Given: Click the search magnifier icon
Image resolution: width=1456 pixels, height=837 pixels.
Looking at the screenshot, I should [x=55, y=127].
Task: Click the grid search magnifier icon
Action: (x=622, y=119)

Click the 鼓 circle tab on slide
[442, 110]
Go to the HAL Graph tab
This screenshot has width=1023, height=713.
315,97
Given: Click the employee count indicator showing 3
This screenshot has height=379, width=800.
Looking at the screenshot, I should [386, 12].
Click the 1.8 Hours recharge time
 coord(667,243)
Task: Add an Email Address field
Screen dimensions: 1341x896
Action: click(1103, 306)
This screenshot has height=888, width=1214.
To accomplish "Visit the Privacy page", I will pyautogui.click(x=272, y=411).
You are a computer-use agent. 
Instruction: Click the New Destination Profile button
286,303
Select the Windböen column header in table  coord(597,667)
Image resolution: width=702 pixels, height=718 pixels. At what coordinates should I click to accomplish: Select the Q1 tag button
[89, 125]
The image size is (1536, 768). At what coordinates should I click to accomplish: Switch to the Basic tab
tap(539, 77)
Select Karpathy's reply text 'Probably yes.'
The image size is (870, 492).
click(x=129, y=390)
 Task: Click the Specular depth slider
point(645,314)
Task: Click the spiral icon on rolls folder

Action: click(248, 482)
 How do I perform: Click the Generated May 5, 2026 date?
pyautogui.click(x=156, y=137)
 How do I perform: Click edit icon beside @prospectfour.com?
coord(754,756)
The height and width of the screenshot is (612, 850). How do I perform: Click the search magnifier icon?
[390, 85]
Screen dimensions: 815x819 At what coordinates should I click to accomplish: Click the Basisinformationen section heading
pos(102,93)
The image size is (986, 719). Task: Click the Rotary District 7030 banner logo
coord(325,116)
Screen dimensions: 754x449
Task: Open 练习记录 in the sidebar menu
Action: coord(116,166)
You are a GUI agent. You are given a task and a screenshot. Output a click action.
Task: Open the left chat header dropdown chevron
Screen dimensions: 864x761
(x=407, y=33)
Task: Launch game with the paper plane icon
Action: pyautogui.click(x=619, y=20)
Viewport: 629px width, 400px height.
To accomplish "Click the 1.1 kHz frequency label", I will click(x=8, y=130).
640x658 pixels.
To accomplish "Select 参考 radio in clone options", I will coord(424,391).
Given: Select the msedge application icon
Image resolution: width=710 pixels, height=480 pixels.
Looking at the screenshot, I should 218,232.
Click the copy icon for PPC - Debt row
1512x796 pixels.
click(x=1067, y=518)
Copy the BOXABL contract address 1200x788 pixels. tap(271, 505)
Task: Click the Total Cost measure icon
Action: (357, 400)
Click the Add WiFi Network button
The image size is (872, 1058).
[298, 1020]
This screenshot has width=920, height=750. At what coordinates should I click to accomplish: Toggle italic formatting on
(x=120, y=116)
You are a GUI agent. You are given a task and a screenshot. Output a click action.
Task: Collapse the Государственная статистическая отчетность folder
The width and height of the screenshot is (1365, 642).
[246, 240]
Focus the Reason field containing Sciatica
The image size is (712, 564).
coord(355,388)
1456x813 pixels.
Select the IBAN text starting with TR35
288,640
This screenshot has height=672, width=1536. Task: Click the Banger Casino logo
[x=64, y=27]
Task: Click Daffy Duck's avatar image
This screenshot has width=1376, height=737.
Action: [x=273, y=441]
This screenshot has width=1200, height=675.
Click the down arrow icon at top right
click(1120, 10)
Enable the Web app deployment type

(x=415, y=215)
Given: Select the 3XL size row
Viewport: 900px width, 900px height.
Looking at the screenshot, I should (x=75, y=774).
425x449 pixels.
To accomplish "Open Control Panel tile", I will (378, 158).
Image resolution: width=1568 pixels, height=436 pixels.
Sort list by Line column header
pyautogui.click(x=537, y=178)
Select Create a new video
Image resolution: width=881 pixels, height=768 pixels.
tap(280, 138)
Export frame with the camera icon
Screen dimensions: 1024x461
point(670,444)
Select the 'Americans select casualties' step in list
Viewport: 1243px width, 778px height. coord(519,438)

- **Assignment**
Return the lines of the listing above exactly as they appear, starting with the first and stopping after the line that holds "Task: Open the".

- **Exercise solution**
Given: Click the search magnifier icon
Image resolution: width=1456 pixels, height=837 pixels.
Looking at the screenshot, I should [x=55, y=127].
Task: Click the grid search magnifier icon
Action: (x=622, y=119)

Click the 鼓 circle tab on slide
[442, 110]
Go to the HAL Graph tab
This screenshot has width=1023, height=713.
315,97
Given: Click the employee count indicator showing 3
This screenshot has height=379, width=800.
Looking at the screenshot, I should [386, 12].
Click the 1.8 Hours recharge time
 coord(667,243)
Task: Add an Email Address field
Screen dimensions: 1341x896
Action: click(1103, 306)
This screenshot has height=888, width=1214.
To accomplish "Visit the Privacy page", I will pyautogui.click(x=272, y=411).
You are a computer-use agent. 
Instruction: Click the New Destination Profile button
286,303
Select the Windböen column header in table  coord(597,667)
Image resolution: width=702 pixels, height=718 pixels. At what coordinates should I click to accomplish: Select the Q1 tag button
[89, 125]
The image size is (1536, 768). At what coordinates should I click to accomplish: Switch to the Basic tab
tap(539, 77)
Select Karpathy's reply text 'Probably yes.'
The image size is (870, 492).
click(x=129, y=390)
 Task: Click the Specular depth slider
point(645,314)
Task: Click the spiral icon on rolls folder

Action: click(248, 482)
 How do I perform: Click the Generated May 5, 2026 date?
pyautogui.click(x=156, y=137)
 How do I perform: Click edit icon beside @prospectfour.com?
coord(754,756)
The height and width of the screenshot is (612, 850). How do I perform: Click the search magnifier icon?
[390, 85]
Screen dimensions: 815x819 At what coordinates should I click to accomplish: Click the Basisinformationen section heading
pos(102,93)
The image size is (986, 719). Task: Click the Rotary District 7030 banner logo
coord(325,116)
Screen dimensions: 754x449
Task: Open 练习记录 in the sidebar menu
Action: coord(116,166)
You are a GUI agent. You are given a task and a screenshot. Output a click action.
Task: Open the left chat header dropdown chevron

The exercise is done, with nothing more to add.